Thursday, July 8, 2010

Facebook and transparency

As some of you may know, I use Facebook as an example of how not-to-do-transparency in my talk. Immediately following my talk at Velocity, I received the following comment from Bret Taylor (CTO of Facebook):



The
"Platform Live Status" page that is mentioned is such:


There's some really good stuff here (e.g. it exists, it looks up-to-date, and it has some great features). There is also a lot of room for improvement. Putting aside the fact that this wasn't meant to be a fully-featured dashboard, and is far better then nothing, lets run their status page through the
rules for a successful public health dashboard and see what we can advise for the next evolution of Facebook's transparency initiative:

Rule #1: Must show the current status for each "service" you offer
Today the status page only gives the status of various services through plain text. For example, at the time of this writing, the "hello, active and total user counts are currently missing from both public profile pages and the API." The two graphs to the right show API response time and error rate across all API functions, not per-API or per-function area. Showing a graph and/or status light for each API/function would add tremendous value for developers that use specific parts of the application and only need to know about those specific areas. It would also make it easier to automate functionality, and to decide which components can be relied on in your architecture.

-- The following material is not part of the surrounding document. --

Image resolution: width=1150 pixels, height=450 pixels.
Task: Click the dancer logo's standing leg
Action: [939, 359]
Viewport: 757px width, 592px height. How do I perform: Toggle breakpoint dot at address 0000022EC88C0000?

Recommendation: A graph and status light for each specific API function and end-point that developers may use. See Google's health dashboard for ideas.

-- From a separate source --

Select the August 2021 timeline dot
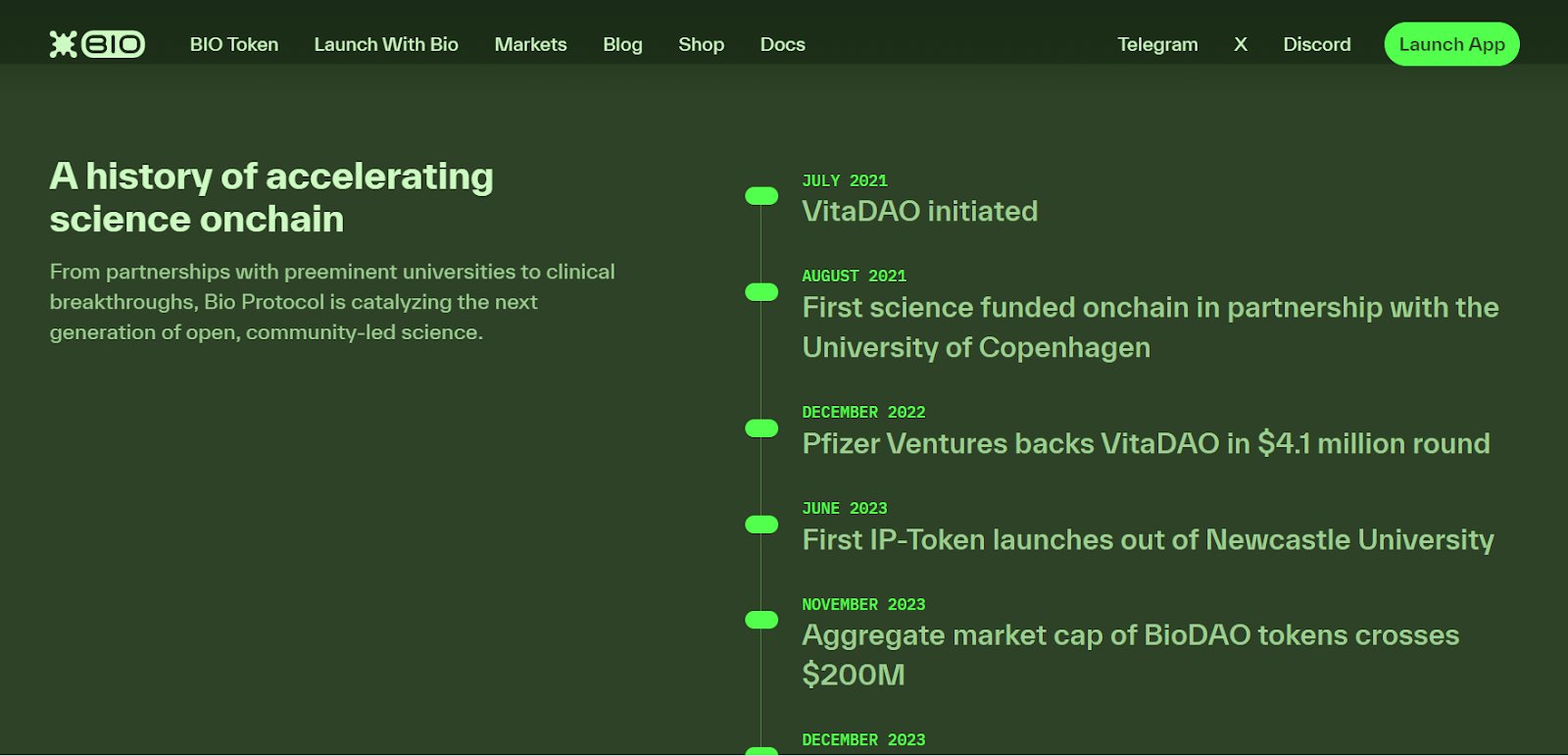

Rule #2: Data must be accurate and timely
From the outside this appears to be solid. My big worry is that updates are currently very manual, which isn't going to scale. I haven't watched the site long enough to gauge how timely the updates are, but let's give them the benefit of the doubt. The main reason for this rule, requiring that your data be accurate and timely, comes down to trust. If your users get a hint of inaccuracy or delays in updates, they lose faith in the tool and stop using it. Your users will resort back to emailing/tweeting/complaining, which defeats the entire purpose.

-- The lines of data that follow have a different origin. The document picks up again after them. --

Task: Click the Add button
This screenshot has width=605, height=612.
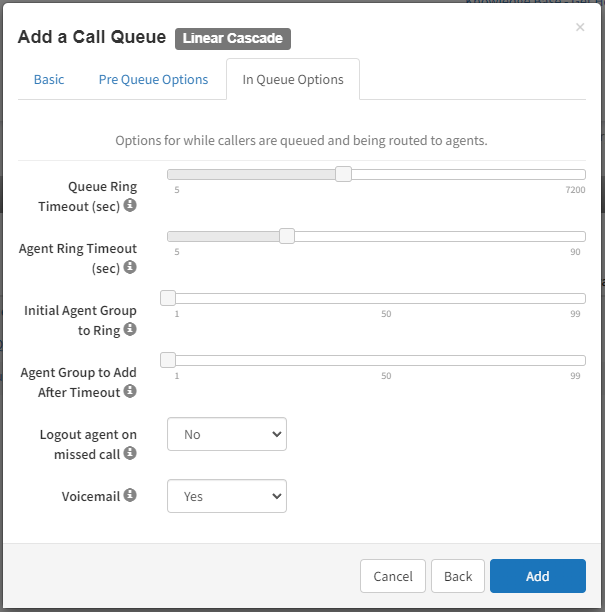Action: tap(537, 576)
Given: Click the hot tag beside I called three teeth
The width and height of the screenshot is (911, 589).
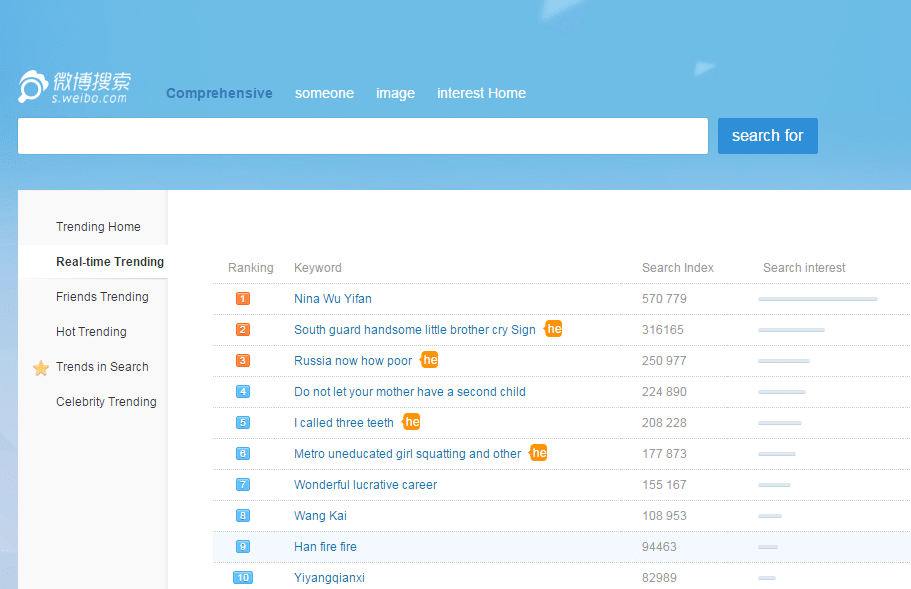Looking at the screenshot, I should click(411, 422).
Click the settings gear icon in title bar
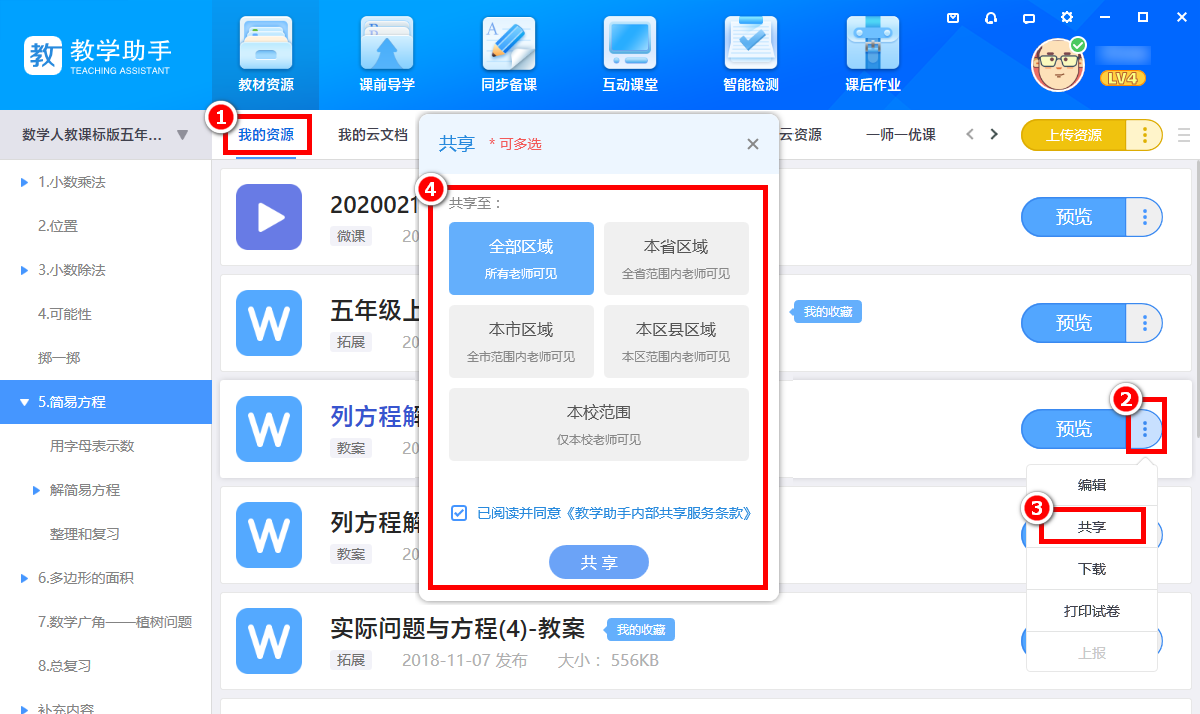1200x714 pixels. [1067, 17]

Recommendation: Automate status updates as much as possible. Set up regular monitoring that posts status changes automatically. Create a formal process that requires someone to post a detailed update within a Minimum-Time-To-Communicate.

Rule #3: Must be easy to find
This may be the biggest problem today with Facebook's status page. I've been collecting public heath blogs/dashboards for a couple years now, and I've never come across it. Google'ing for "facebook uptime" or "facebook status" does not help. There are over 100 links to the page, but most are from deep within developer forums. If Facebook is serious about using transparency to their advantage, this page needs to be linked to from the first place that developers would go when they experience issues with the API.

Recommendation: Link to the status page from here and here. Not being a Facebook developer, I'm not the best judge of this, but I'm sure Facebook has plenty of data to figure this out.

Rule #4: Must provide details for events in real time
We discussed this already, but it's very important, especially for API-based developers. The error rate graph is very useful for this, which appears to be real-time. I would do more with it.

Recommendations: Show error rate per API/function (including the types of issues seen), and show historical information to give an impression of what's "normal". Developer mostly need to know who is at fault. If you simply let them know that something is up on your end, they'll feel a lot better and be able to go on with their day. See trust.salesforce.com for an easy way so integrate basic updates into dashboard (click on an error icon).

Rule #5: Provide historical uptime and performance data
Mostly lacking in this area. The graphs only go back to the start of the current day, and the text status-updates go back about 2 weeks. A historical perspective gives new developers a baseline to go by, and gives existing developers a chance to correlate issues they saw on their end.

Recommendation: See OpenSRS's dashboard for a simple way to do historical uptime/performance by service/API. Clicking on the "archive" link shows you past updates for every service.

Rule #6: Provide a way to be notified of status changes
Facebook is actually doing a great job here. They have both an RSS feed and an email option, which is extremely rare and extremely awesome. This allows developers to be pushed updates, and to integrate the updates into your internal dashboards. Great job here.

Recommendations: None!

Rule #7: Provide details on how the data is gathered
Currently customers have no insight into how the API response/errors are measured, and what the policy around status updates is. Is it ad-hoc, is it comprehensive, is it automated? It's hard to rely on this data today without insight into those policies and processes.

Recommendation: Add an explanation to the bottom of the page, or as a link off of the page, going into some of these details. You don't have to reveal your special sauce, just give us confidence that we can rely on this data.

Bonus
  1. The list of top bugs along the left side is a GREAT idea. This takes transparency to another level, and I would highly encourage other sites to adopt this practice. Developers are the target audience for both health issue and outstanding bugs, so why not combine them (along with the "Developer Updates" feed) into a single dashboard ? Brilliant.
  2. I like how the "Current Status" is broken out into a big yellow box at the top, making it clear what the situation is right now. This is much better than the default approach of showing the latest status as simply the top news item in the chronological list. A nice touch.
Conclusion
The most important takeaway is that Facebook has taken the hardest step toward transparency: getting a status blog/dashboard online. If they were to implement some of the recommendations above, they would see more of the benefits that come with transparency, and set a great example for other development platforms.